• Your task: Copy the passage on next-generation antibody therapeutics below word for word, starting at "Led by antibody" and ending at "end of 2023.".

• Excerpted text:
=== Begin Enclosure ===

Led by antibody drug conjugates (ADCs), says Visiongain report
Next-generation technologies will become a major driver for the antibody therapeutics market, according to a new report by Visiongain. Worth just under US$170m in 2012, the new wave of products are expected to represent more than 10% of all antibody therapeutics revenues by the end of 2023.
The report, Next-Generation Antibody Therapeutics Market 2013–2023, says antibody-drug conjugates (ADCs) are leading the way, but predicts that Fc-engineered, bispecific, and biosimilar antibodies, as well as next-generation fragments and antibody-like proteins will also show high revenue growth over the next decade.
Signs that next-generation antibody development is gaining acceptance include the 2011 US FDA approval of Seattle Genetics' Adcetris (brentuximab vedotin) and the 2012 approval in Japan of Kyowa Hakko Kirin's Poteligeo (mogamulizumab). Poteligeo is the first approved mAb with glycosylation patterns engineered for improved efficacy.

=== End Enclosure ===

• Records provided:
=== Begin Enclosure ===

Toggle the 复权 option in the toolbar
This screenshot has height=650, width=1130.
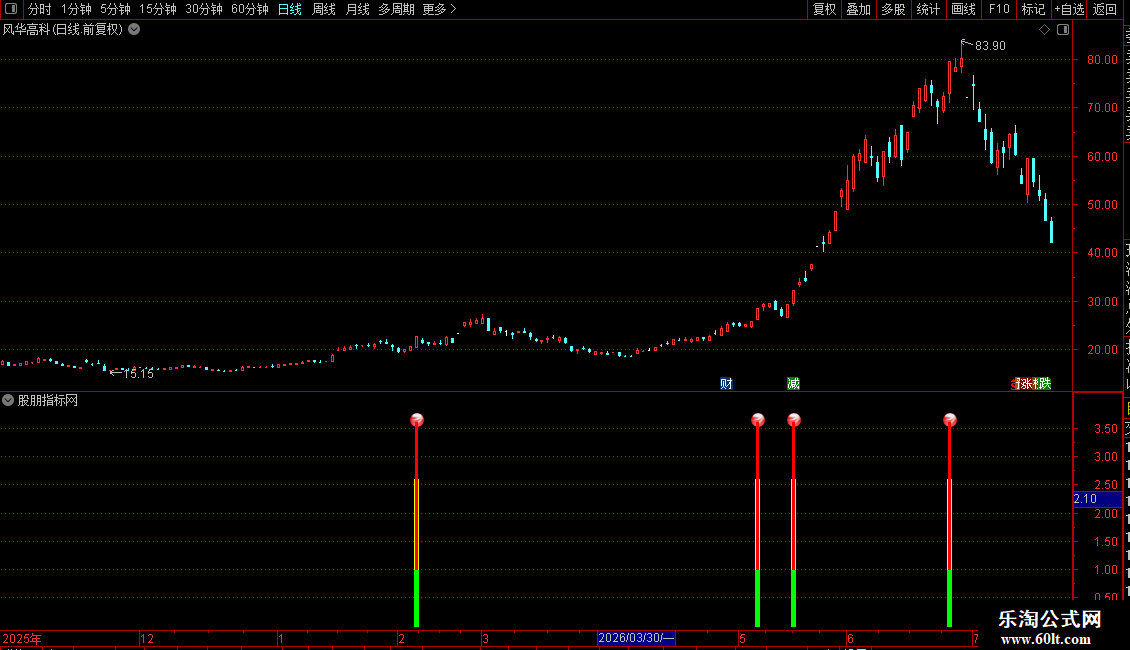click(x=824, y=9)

=== End Enclosure ===
=== Begin Enclosure ===

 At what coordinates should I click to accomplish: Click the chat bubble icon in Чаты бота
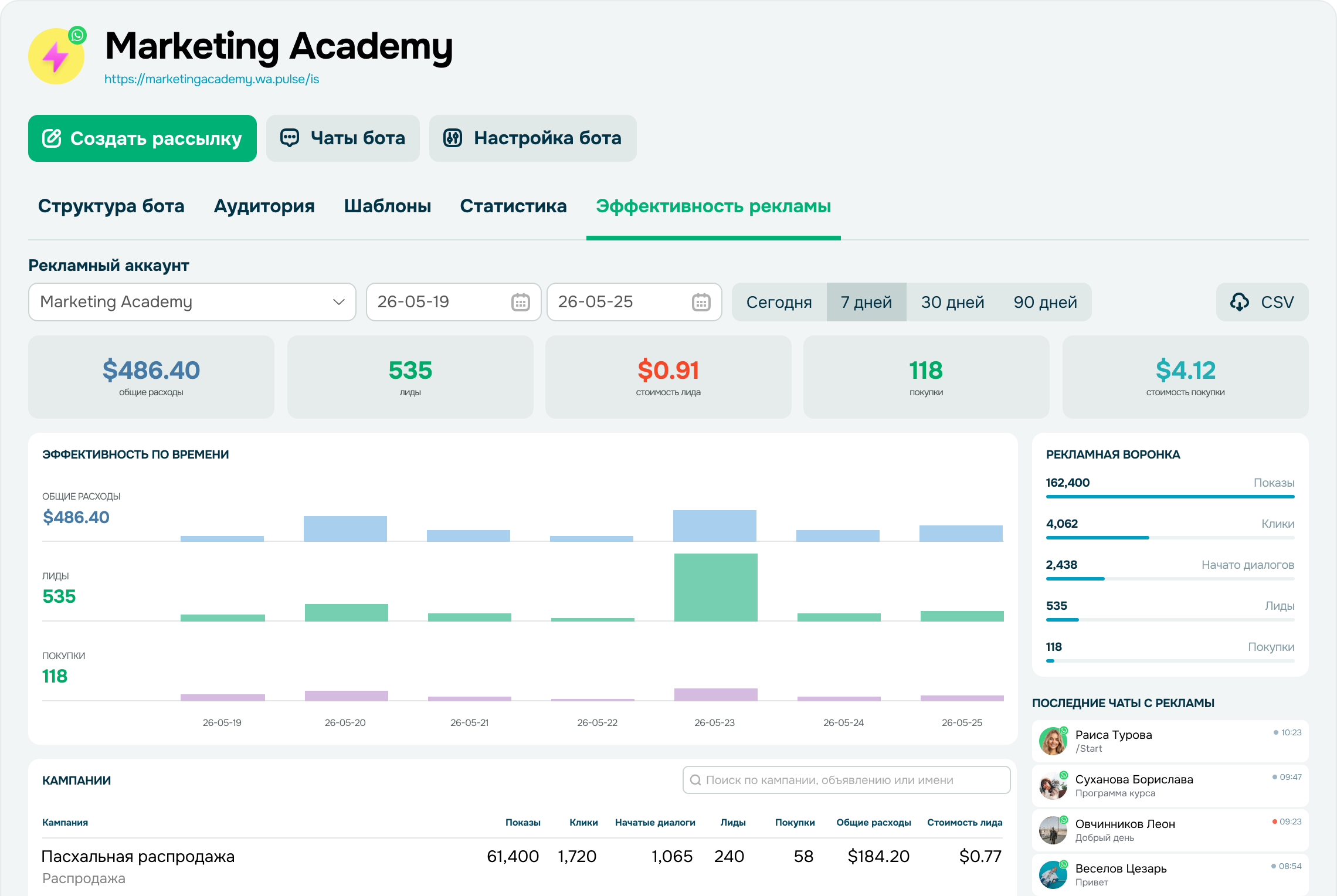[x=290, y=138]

=== End Enclosure ===
=== Begin Enclosure ===

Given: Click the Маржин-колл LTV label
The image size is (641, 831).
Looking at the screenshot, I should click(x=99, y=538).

=== End Enclosure ===

• Written reply:
Led by antibody drug conjugates (ADCs), says Visiongain report
Next-generation technologies will become a major driver for the antibody therapeutics market, according to a new report by Visiongain. Worth just under US$170m in 2012, the new wave of products are expected to represent more than 10% of all antibody therapeutics revenues by the end of 2023.